Os enfermeiros do Instituto Português de Oncologia (IPO) de Lisboa vão estar em greve esta segunda-feira, entre as 8 e as 12 horas.
A greve foi convocada pelo Sindicato dos Enfermeiros Portugueses (SEP) e já foi anunciada ao Governo e à Direção Executiva do SNS, bem como à administração do IPO da capital.
Em causa estão reivindicações relacionadas com “justa e legal contagem de pontos para efeitos de mudança de posição remuneratória e o pagamento dos devidos retroativos desde janeiro de 2018″, sendo que estes profissionais de saúde também pedem a admissão de mais enfermeiros no IPO de Lisboa e que sejam regularizadas situações em que estes profissionais estão ligados à instituição com vínculos precários.
Os enfermeiros do IPO de Lisboa reclamam também que o número de dias de férias entre os profissionais seja harmonizado, com o objetivo que os que tenham contrato individual de trabalho não sejam prejudicados e tenham menos dias de férias do que os outros.

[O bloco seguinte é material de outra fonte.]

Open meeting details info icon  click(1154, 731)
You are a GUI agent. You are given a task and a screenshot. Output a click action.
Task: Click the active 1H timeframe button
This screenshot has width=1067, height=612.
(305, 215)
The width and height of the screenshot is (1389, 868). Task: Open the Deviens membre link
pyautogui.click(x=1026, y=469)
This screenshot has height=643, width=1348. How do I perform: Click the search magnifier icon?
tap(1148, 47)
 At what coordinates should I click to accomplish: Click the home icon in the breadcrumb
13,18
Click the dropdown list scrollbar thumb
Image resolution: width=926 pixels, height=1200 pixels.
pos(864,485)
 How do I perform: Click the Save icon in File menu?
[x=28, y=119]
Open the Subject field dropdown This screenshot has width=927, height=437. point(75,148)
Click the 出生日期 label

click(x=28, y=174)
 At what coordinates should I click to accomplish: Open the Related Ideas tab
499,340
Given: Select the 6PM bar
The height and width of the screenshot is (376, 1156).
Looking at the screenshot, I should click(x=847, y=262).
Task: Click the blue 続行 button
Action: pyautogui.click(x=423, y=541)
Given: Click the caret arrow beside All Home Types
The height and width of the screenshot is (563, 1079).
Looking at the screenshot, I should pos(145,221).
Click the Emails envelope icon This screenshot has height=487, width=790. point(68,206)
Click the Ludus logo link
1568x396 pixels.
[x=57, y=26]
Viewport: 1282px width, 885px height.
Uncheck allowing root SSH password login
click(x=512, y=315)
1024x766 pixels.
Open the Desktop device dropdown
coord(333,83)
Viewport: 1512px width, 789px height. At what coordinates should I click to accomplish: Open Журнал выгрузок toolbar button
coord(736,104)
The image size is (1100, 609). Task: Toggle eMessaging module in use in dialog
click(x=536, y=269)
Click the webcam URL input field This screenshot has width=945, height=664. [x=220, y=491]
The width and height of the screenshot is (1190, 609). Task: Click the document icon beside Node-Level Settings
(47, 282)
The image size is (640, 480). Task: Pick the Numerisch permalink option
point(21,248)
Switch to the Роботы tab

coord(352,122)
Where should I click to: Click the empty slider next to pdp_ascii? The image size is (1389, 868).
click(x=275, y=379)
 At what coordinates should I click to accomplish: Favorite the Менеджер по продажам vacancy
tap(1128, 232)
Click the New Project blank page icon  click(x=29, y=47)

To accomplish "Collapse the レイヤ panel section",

Saiba as reivindicações dos enfermeiros:
Por isso, os enfermeiros do IPO avançam para a greve e exigem:
• A contabilização de todos os anos de serviço no SNS para efeitos de progressão, independentemente do mês de entrada, nomeadamente os anos com contrato com vínculo precário e tempo trabalhado noutras instituições;
• O pagamento dos retroativos desde o momento em que se adquire o direito à progressão, a partir de 2018;
• A correção de injustiças relativas decorrentes da progressão, nomeadamente os enfermeiros especialistas;
• A harmonização de direitos, com a redução da carga horária e majoração de férias aos detentores de um CIT, tal como está previsto para os detentores de um CTFP;
• A contratação de enfermeiros, tendo em conta as necessidades.
O pré-aviso de greve, emitido a 20 de janeiro, prevê o cumprimento de serviços mínimos.
Recorde-se que o SEP já convocou outra greve de enfermeiros, para esta terça-feira, devido a um decreto-lei recentemente publicado pelo Governo (80-B/2022) e que, segundo reclama o sindicato, vem agravar situações de injustiça relacionadas com a não contabilização de pontos detidos por enfermeiros promovidos a especialistas por concurso entre 2005 e 2011.
O diploma em causa, segundo a líder do SEP Fátima Monteiro, resulta numa situação em que “um enfermeiro especialista com 20 anos de profissão aufere menos do que um colega que tenha especialidade há 5 ou 10 anos”.